Copy out the lines below, substituting "Identify the element" for every "Describe the element" and leaving everything else as it is.

────────────────────

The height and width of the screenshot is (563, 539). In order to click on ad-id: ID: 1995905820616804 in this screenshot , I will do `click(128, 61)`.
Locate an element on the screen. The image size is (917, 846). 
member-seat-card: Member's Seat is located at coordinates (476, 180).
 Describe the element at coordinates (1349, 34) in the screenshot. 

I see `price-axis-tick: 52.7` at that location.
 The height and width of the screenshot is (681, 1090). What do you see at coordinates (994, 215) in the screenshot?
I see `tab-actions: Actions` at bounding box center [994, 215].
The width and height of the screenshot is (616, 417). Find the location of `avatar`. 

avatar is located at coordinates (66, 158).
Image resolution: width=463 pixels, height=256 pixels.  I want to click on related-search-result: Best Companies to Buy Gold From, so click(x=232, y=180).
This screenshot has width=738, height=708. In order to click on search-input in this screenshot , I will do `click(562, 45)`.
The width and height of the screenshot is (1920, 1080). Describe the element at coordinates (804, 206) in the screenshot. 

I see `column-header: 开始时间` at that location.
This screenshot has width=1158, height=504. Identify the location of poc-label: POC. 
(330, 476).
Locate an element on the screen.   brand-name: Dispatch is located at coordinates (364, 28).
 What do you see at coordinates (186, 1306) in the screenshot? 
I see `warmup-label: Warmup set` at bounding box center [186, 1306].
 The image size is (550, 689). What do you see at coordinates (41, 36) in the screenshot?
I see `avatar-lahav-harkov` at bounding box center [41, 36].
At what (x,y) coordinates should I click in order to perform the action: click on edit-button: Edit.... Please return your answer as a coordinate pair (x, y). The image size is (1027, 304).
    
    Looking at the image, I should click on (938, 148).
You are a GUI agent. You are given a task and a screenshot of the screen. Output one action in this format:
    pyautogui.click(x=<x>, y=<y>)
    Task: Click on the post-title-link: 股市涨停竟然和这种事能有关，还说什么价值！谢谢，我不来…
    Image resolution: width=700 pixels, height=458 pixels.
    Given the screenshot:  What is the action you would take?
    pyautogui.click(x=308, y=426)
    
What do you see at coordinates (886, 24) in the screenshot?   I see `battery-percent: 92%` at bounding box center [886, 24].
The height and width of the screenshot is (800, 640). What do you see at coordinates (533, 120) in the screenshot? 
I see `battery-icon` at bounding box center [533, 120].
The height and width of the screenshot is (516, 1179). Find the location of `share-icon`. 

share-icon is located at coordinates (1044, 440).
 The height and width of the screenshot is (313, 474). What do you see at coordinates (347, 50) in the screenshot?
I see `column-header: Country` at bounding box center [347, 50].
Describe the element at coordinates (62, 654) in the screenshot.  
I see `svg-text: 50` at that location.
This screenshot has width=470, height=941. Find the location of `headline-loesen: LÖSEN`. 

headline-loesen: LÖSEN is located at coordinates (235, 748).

────────────────────

● Answer section:
The height and width of the screenshot is (563, 539). In order to click on ad-id: ID: 1995905820616804 in this screenshot , I will do `click(128, 61)`.
Locate an element on the screen. The image size is (917, 846). 
member-seat-card: Member's Seat is located at coordinates (476, 180).
 Identify the element at coordinates (1349, 34) in the screenshot. 

I see `price-axis-tick: 52.7` at that location.
 The height and width of the screenshot is (681, 1090). What do you see at coordinates (994, 215) in the screenshot?
I see `tab-actions: Actions` at bounding box center [994, 215].
The width and height of the screenshot is (616, 417). Find the location of `avatar`. 

avatar is located at coordinates (66, 158).
Image resolution: width=463 pixels, height=256 pixels.  I want to click on related-search-result: Best Companies to Buy Gold From, so click(x=232, y=180).
This screenshot has width=738, height=708. In order to click on search-input in this screenshot , I will do `click(562, 45)`.
The width and height of the screenshot is (1920, 1080). Identify the element at coordinates (804, 206) in the screenshot. 

I see `column-header: 开始时间` at that location.
This screenshot has width=1158, height=504. Identify the location of poc-label: POC. 
(330, 476).
Locate an element on the screen.   brand-name: Dispatch is located at coordinates (364, 28).
 What do you see at coordinates (186, 1306) in the screenshot? 
I see `warmup-label: Warmup set` at bounding box center [186, 1306].
 The image size is (550, 689). What do you see at coordinates (41, 36) in the screenshot?
I see `avatar-lahav-harkov` at bounding box center [41, 36].
At what (x,y) coordinates should I click in order to perform the action: click on edit-button: Edit.... Please return your answer as a coordinate pair (x, y). The image size is (1027, 304).
    
    Looking at the image, I should click on (938, 148).
You are a GUI agent. You are given a task and a screenshot of the screen. Output one action in this format:
    pyautogui.click(x=<x>, y=<y>)
    Task: Click on the post-title-link: 股市涨停竟然和这种事能有关，还说什么价值！谢谢，我不来…
    Image resolution: width=700 pixels, height=458 pixels.
    Given the screenshot:  What is the action you would take?
    pyautogui.click(x=308, y=426)
    
What do you see at coordinates (886, 24) in the screenshot?   I see `battery-percent: 92%` at bounding box center [886, 24].
The height and width of the screenshot is (800, 640). What do you see at coordinates (533, 120) in the screenshot? 
I see `battery-icon` at bounding box center [533, 120].
The height and width of the screenshot is (516, 1179). Find the location of `share-icon`. 

share-icon is located at coordinates (1044, 440).
 The height and width of the screenshot is (313, 474). What do you see at coordinates (347, 50) in the screenshot?
I see `column-header: Country` at bounding box center [347, 50].
Identify the element at coordinates (62, 654) in the screenshot.  
I see `svg-text: 50` at that location.
This screenshot has width=470, height=941. Find the location of `headline-loesen: LÖSEN`. 

headline-loesen: LÖSEN is located at coordinates (235, 748).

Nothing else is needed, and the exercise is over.